Clinco hops on board for PCC success

Photo courtesy of PCC Demion Clinco is filling a vacancy on the governing board.

Photo courtesy of PCC

Demion Clinco is filling a vacancy on the governing board.


The newest addition to the Pima Community College Board of Governors is Demion Clinco, president and executive director of the Tucson Historic Preservation Foundation.

Clinco was appointed in December 2015 to fill the District 2 seat left open by David Longoria, who resigned on Oct. 19.

“I cannot emphasize enough how important I think Pima Community College is to our region,” Clinco said. “It’s the gateway of success in southern Arizona.”

Clinco served in the Arizona House of Representatives from 2014 to 2015, a background that fellow governing board members viewed as a standout qualification to fill the vacancy.

“I believe Demion will be a very valuable asset to the board,” board chair Sylvia Lee said. “Besides being incredibly smart, he has knowledge of the legislature and most importantly has a love for our community and understands the value that PCC brings.”

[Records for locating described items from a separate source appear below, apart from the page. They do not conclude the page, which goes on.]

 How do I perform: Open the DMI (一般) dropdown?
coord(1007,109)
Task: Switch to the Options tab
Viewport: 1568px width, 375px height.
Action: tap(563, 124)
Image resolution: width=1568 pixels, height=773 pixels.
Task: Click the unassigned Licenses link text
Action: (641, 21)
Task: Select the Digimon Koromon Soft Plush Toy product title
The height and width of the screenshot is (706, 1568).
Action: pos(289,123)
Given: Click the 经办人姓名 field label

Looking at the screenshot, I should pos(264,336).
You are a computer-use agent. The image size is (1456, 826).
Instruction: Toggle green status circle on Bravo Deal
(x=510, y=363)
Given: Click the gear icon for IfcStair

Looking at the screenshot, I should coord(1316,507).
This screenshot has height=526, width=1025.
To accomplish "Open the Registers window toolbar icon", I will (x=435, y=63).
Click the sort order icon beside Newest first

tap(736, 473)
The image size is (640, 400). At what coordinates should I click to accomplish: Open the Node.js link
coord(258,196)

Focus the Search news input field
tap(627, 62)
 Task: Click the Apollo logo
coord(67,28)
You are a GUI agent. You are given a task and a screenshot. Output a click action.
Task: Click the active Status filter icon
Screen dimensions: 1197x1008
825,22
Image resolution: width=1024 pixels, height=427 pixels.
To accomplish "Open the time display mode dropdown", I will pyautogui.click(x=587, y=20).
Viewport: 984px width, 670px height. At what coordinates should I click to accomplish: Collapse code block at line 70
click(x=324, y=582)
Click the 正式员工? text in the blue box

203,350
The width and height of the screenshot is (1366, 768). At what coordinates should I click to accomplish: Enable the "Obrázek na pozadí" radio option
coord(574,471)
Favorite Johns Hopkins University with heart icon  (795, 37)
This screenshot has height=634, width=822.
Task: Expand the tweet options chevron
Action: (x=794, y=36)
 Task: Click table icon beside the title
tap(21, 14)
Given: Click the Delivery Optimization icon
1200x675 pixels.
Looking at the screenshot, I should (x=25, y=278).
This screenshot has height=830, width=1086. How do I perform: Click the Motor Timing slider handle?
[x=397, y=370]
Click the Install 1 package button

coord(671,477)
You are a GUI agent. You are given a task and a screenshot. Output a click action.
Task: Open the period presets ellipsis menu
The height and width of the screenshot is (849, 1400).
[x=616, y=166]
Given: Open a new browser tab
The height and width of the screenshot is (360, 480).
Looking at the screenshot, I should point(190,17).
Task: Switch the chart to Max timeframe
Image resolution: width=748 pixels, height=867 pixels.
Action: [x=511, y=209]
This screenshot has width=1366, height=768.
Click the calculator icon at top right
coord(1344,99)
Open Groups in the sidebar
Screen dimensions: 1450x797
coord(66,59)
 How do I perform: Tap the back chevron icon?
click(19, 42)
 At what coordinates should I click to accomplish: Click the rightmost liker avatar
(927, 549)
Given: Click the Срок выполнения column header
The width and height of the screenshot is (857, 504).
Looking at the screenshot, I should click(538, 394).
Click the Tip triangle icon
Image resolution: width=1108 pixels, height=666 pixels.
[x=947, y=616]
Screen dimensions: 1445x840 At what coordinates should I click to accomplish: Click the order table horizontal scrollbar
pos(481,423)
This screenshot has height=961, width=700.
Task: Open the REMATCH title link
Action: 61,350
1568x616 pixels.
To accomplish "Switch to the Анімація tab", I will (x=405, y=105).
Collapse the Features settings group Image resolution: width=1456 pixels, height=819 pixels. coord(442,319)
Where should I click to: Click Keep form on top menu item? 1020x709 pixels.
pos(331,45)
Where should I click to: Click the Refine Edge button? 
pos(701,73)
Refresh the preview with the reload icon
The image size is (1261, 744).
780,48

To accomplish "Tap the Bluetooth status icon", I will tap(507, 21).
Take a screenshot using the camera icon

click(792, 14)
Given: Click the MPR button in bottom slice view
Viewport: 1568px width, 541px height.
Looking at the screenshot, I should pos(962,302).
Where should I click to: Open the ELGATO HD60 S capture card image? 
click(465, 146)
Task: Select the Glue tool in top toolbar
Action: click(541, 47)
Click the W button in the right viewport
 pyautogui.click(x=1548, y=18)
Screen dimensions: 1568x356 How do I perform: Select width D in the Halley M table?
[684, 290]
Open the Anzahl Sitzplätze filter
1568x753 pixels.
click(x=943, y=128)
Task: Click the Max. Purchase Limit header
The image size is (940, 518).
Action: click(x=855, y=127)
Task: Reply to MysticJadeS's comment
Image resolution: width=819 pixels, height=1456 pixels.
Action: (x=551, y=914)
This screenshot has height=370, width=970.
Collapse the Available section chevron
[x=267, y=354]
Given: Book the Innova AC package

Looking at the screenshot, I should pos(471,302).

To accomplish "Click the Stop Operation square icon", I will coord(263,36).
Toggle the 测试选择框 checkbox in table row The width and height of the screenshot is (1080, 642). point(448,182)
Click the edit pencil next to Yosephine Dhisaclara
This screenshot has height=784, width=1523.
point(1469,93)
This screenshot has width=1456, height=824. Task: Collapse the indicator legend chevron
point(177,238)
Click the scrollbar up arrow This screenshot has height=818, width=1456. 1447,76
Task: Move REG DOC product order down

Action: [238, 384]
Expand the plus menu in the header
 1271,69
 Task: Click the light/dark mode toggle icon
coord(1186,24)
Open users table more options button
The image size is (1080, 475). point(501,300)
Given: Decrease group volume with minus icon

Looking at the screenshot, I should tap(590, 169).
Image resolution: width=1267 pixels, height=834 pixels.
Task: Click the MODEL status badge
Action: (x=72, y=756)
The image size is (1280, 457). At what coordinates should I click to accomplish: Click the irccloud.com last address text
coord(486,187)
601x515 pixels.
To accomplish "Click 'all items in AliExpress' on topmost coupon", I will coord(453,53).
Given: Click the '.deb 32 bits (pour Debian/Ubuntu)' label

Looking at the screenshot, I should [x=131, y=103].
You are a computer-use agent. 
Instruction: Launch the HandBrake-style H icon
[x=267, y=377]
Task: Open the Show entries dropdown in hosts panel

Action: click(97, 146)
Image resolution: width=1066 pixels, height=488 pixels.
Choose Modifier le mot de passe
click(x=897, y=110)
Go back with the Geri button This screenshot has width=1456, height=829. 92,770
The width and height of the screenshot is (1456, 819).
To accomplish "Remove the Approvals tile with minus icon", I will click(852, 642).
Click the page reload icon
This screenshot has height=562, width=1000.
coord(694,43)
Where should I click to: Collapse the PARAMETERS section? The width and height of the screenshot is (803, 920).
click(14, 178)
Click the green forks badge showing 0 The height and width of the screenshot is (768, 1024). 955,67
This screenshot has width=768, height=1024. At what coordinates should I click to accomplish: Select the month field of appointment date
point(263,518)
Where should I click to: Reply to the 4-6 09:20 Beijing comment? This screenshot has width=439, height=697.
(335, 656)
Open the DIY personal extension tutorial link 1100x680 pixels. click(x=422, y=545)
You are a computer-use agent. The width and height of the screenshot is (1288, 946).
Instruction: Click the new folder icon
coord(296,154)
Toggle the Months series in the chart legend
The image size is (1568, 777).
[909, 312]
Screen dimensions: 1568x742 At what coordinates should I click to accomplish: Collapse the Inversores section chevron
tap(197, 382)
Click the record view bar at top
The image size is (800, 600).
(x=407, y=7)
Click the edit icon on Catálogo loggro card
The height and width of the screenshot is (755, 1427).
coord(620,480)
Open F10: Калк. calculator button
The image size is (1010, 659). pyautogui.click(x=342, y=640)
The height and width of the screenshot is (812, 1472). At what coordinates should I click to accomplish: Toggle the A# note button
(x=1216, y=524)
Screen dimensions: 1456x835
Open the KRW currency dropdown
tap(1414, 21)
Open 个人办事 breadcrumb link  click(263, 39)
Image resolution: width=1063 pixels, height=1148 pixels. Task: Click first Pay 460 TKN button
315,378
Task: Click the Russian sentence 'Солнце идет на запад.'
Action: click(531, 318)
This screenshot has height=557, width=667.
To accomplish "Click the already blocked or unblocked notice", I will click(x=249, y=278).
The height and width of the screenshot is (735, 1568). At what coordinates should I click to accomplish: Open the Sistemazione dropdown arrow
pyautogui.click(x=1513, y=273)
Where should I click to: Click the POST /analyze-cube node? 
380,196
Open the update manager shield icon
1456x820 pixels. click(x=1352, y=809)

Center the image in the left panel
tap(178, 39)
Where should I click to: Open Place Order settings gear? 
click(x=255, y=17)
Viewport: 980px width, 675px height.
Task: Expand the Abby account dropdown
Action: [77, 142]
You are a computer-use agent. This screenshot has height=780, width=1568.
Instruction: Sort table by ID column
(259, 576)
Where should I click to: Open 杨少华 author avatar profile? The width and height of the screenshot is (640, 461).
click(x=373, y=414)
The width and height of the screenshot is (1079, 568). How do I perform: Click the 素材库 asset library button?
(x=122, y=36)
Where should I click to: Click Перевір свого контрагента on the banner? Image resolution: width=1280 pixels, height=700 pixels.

With the Higher Learning Commission placing the college on notice a year ago, Clinco knows there is much more work to be done to ensure the success of the school and its students.

“I see my role as helping to achieve the goals that the board voted on in November,” he said. “It is my hope to offer my services to ensure the college stays on track and is accessible to anybody pursuing higher education.”

Board member Mark Hanna believes Clinco will be a helpful addition during the college’s transitional period.

“I am really glad Demion has joined us at this exciting but critical time in Pima’s history,” he said. “He brings a lot to the table.”

Board member Martha Durkin shares that sentiment. “Demion Clinco is a welcome addition to the PCC board,” she said. “He has unique experience and a commitment to the Tucson community. I am confident that PCC will benefit from his service.”

Clinco said he understands the importance of the college to the community and knows the value of a Pima education firsthand, having been a dual enrollment student in the 1990s.

“I have grown increasingly aware of education in Arizona,” he said. “Having been a beneficiary, I admire the institution so much.”

While acting as the head of the Tucson Historic Preservation Foundation, Clinco arranged a partnership with Pima that sought to preserve the Downtown Campus. The company his family runs, Catalina In-Home Services, aims to hire Pima graduates.

“Pima is the premier economic tool in our region,” he said.

Clinco beat out other candidates including retired Tucson Unified School District elementary principal Georgia Brousseau, former TUSD board member Miguel Cueveas and Desert View High School teacher Rene Teyechea.

He will serve for the remainder of the spring semester, and plans to run for election in the fall.